本文
__________________________________________________

世界では大規模都市化がまさに始まろうとする時期にあって新たなソリューションが求められています。ロンドン、ニューヨーク、バルセロナなどの都市がますます拡大し、二酸化炭素排出量を増やし、緑地帯を破壊することは許されません。現在から2030年までの間に、10億人を超える人々が農村部から都市部に移動すると予測されています。世界最大規模の各都市には、それぞれ5,000万人が住むことになるでしょう。今世紀の終わりまでに、さらに45億人の人間が都市に住まうことになります。都市のハニーポット効果は数十年前に始まり、現在は驚くべき速さで増大しています。
高さ500メートル、幅200メートルの建物内に都市全体が存在し、サウジアラビア北東部の沿岸、砂漠、山々に170キロメートルにわたって広がっていると想像してみてください。34平方キロメートル以内に900万人が住む場所です。それこそが究極のサイドスクレーパーであるTHE LINEで構築しているものであり、完全な垂直型アーバニズムを実現します。たとえば、居住者は50階に住み、エレベーターで20階に降りて、レストラン、ホテル、または歯科医に行くことができます。または、横へ移動してオフィス、大学、またはサッカーの試合に向かうこともできます。すべて家から数分以内の距離にあります。
より良い暮らし方
THE LINEは暮らしに別の次元を加えるようなものとなるでしょう。同時に長時間の通勤、都市の無秩序な広がり、二酸化炭素排出に対処していきます。特にTHE LINEでは自動車を使用せず、再生可能エネルギーのみで運営が行われます。私たちは、世界の社会、経済、環境問題の多くを一度に解決するという非常に高い目標を掲げています。これらの問題には、都市の混雑、公害、不平等などがあります。
スマートで責任ある開発により、これらすべての問題に対処できます。私たちは「可能な限り狭い敷地面積で都市を構築するにはどうすればよいか?」という問題に回答しました。サウジアラビアの人口が今後30年間で3倍になる可能性があることを考慮すれば、これは重要な問題です。
自然など、THE LINEでは必要なものはすべて徒歩5分以内の距離にあります。建物を出る必要はありませんが、建物の外にあるビーチ、砂漠、山へと出かけるということもあるでしょう。言うまでもなく国際空港もあります。世界のどこへでも素早く向かうこともできますし、クラス最高のカスタマーエクスペリエンスを体験できます。さらに、秘密のマリーナがあります。クルーズ船に飛び乗ったり、Sindalahなどの素晴らしい島へちょっとしたボート旅行に出かけることができます。それに加えて、誰もが自然の景色を眺め、同じシェアードサービスにアクセスできます。収入で制限されることはありません。
歴史から学ぶ
しかし、高層ビルには暗い歴史があることは誰もが知っています。私たちは、ベストプラクティスだけでなく、負の側面からも教訓を得なければなりません。ヨーロッパの公営住宅団地とアメリカのプロジェクトは壊滅的な失敗に終わり、犯罪が蔓延する荒廃した場所になりました。建物の品質、社会経済的問題、そしてオフィス、病院、学校、レジャー施設のない無菌環境であったという事実がすべての原因でした。

__________________________________________________

作業内容
A. 本文に基づいて、次の問いに答えてください。
(i) THE LINEの建物の高さと幅はそれぞれどれだけですか。
(ii) THE LINEの運営に使われるのはどのようなエネルギーだけですか。
(iii) ヨーロッパの公営住宅団地とアメリカのプロジェクトは、最終的にどのような場所になりましたか。
B. 本文のうち、「高さ500メートル、幅200」から「れば、これは重要な問題です。」までのすべてを一字一句そのまま書き写してください。

__________________________________________________

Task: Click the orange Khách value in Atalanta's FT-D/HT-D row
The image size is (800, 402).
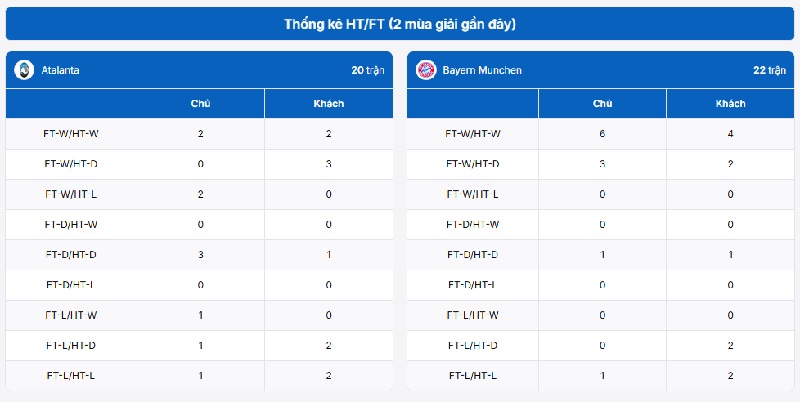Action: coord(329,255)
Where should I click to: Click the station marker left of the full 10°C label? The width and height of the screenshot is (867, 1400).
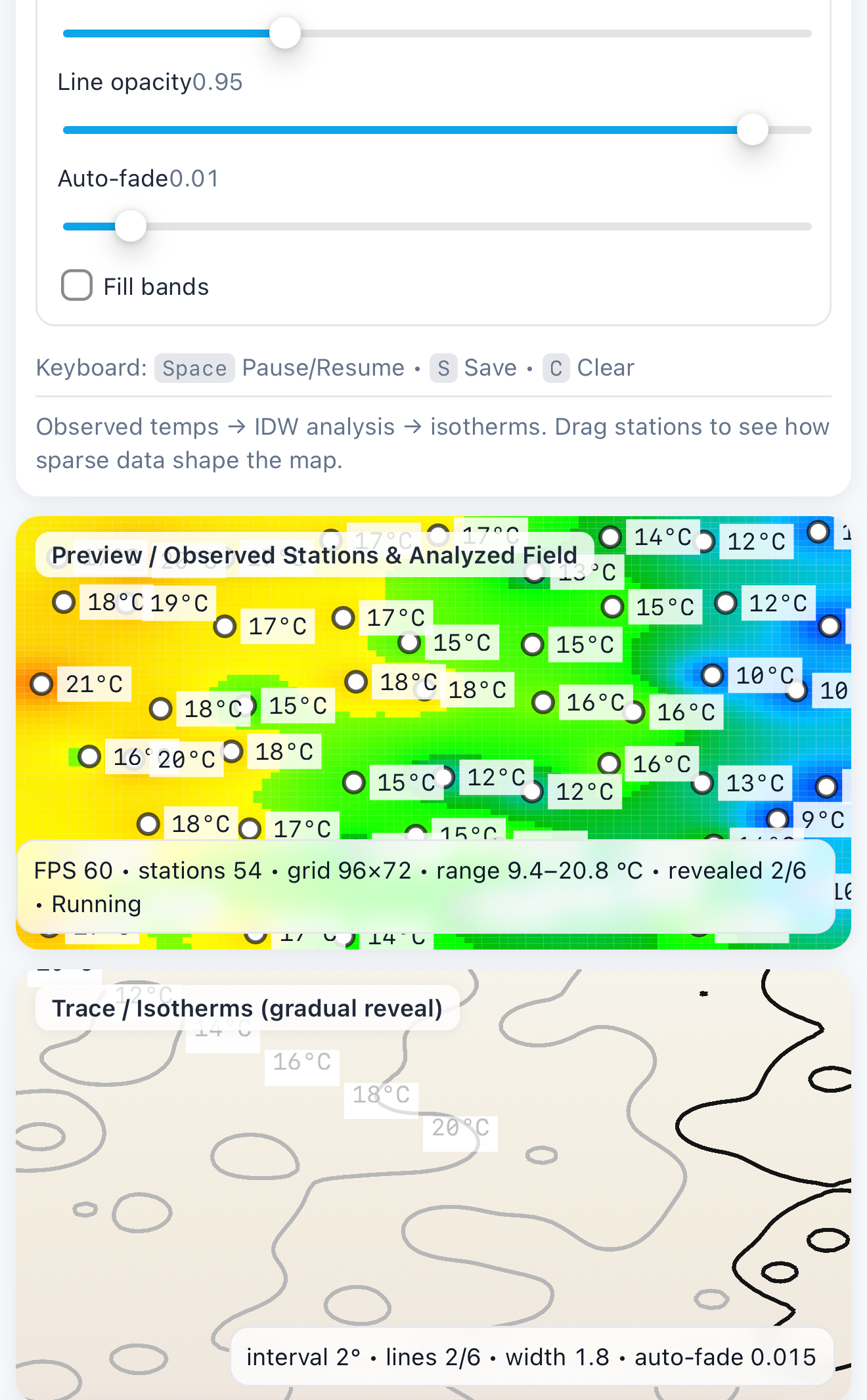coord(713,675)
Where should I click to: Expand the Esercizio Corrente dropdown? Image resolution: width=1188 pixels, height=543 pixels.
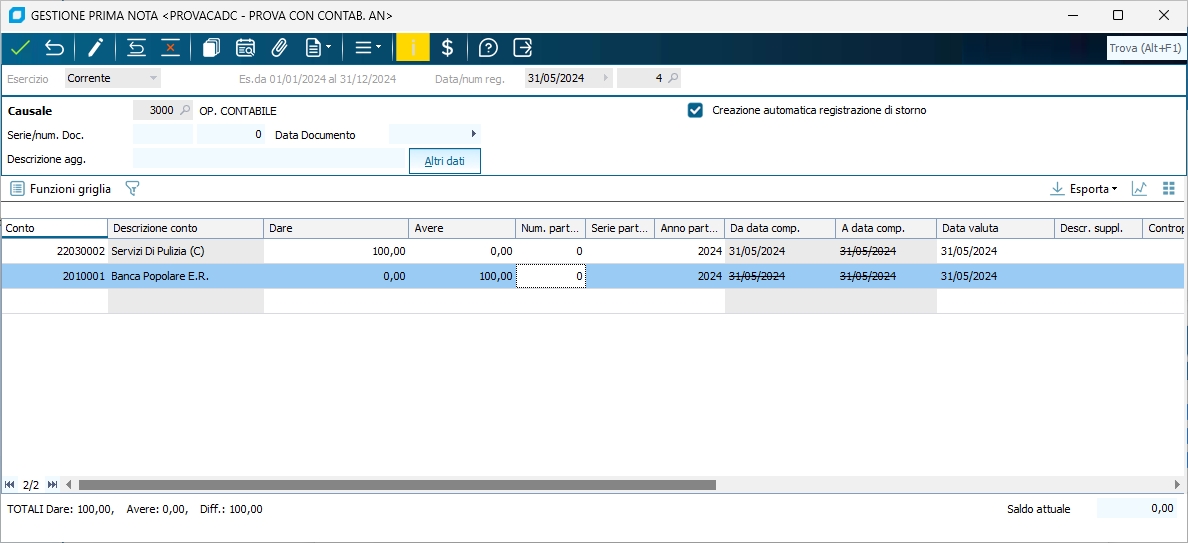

__________________________________________________

課題ごとの解答
A.
(i) 高さは500メートル、幅は200メートルです。
(ii) 再生可能エネルギーだけです。
(iii) 犯罪が蔓延する荒廃した場所になりました。

B.
高さ500メートル、幅200メートルの建物内に都市全体が存在し、サウジアラビア北東部の沿岸、砂漠、山々に170キロメートルにわたって広がっていると想像してみてください。34平方キロメートル以内に900万人が住む場所です。それこそが究極のサイドスクレーパーであるTHE LINEで構築しているものであり、完全な垂直型アーバニズムを実現します。たとえば、居住者は50階に住み、エレベーターで20階に降りて、レストラン、ホテル、または歯科医に行くことができます。または、横へ移動してオフィス、大学、またはサッカーの試合に向かうこともできます。すべて家から数分以内の距離にあります。
より良い暮らし方
THE LINEは暮らしに別の次元を加えるようなものとなるでしょう。同時に長時間の通勤、都市の無秩序な広がり、二酸化炭素排出に対処していきます。特にTHE LINEでは自動車を使用せず、再生可能エネルギーのみで運営が行われます。私たちは、世界の社会、経済、環境問題の多くを一度に解決するという非常に高い目標を掲げています。これらの問題には、都市の混雑、公害、不平等などがあります。
スマートで責任ある開発により、これらすべての問題に対処できます。私たちは「可能な限り狭い敷地面積で都市を構築するにはどうすればよいか?」という問題に回答しました。サウジアラビアの人口が今後30年間で3倍になる可能性があることを考慮すれば、これは重要な問題です。